Problem to work on: Pick every line out of the entries below that has the string "Berazategui", and copy it.

Saved data entries

======

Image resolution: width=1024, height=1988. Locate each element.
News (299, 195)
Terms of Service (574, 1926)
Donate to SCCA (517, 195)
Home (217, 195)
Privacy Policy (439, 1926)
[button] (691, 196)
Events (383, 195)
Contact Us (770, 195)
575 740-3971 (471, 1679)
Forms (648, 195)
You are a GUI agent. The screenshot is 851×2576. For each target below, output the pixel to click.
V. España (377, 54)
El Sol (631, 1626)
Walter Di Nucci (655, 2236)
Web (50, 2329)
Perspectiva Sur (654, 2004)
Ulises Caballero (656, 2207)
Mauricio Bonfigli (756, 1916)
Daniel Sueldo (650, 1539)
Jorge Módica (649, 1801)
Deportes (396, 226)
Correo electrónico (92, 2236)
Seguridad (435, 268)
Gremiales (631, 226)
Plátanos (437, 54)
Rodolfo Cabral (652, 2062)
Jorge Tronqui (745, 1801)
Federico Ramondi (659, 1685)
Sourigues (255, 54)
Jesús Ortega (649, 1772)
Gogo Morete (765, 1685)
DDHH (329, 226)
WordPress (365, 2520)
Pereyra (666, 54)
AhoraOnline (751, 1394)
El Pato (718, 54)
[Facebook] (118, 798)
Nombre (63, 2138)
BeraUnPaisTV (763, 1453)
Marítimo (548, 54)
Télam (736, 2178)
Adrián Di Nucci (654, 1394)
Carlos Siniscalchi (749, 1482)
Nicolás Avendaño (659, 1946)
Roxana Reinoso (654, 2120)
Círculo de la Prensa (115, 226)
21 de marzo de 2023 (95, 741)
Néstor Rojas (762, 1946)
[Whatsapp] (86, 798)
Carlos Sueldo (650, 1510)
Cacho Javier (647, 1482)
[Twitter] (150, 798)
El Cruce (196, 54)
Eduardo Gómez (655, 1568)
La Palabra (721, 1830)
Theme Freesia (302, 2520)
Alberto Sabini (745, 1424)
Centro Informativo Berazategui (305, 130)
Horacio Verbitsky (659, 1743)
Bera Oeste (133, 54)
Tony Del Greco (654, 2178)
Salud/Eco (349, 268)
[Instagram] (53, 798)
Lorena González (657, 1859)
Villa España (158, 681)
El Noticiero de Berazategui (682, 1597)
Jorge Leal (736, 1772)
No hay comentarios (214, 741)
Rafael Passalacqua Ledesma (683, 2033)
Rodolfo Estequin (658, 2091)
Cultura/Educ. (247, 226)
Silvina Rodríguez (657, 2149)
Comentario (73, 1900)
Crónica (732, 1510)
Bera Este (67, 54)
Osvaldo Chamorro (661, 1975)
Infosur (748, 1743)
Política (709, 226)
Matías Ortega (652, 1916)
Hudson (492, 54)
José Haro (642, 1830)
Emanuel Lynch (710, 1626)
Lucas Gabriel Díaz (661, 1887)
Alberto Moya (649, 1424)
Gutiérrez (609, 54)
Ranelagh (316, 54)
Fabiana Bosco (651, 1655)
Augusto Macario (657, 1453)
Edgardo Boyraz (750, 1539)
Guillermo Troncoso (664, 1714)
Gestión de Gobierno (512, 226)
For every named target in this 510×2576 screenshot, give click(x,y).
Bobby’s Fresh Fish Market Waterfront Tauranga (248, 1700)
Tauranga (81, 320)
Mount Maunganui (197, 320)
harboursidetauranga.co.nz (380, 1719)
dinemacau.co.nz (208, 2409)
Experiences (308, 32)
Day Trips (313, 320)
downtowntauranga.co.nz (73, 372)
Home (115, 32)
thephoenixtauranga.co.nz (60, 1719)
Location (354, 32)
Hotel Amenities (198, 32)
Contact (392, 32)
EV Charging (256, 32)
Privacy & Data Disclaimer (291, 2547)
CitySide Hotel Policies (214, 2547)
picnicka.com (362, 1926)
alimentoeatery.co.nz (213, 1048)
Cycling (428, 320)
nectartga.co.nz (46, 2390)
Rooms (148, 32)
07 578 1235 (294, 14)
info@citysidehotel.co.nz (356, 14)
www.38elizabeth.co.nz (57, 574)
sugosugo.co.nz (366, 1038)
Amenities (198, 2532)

======

Result for this task:
Centro Informativo Berazategui (305, 130)
El Noticiero de Berazategui (682, 1597)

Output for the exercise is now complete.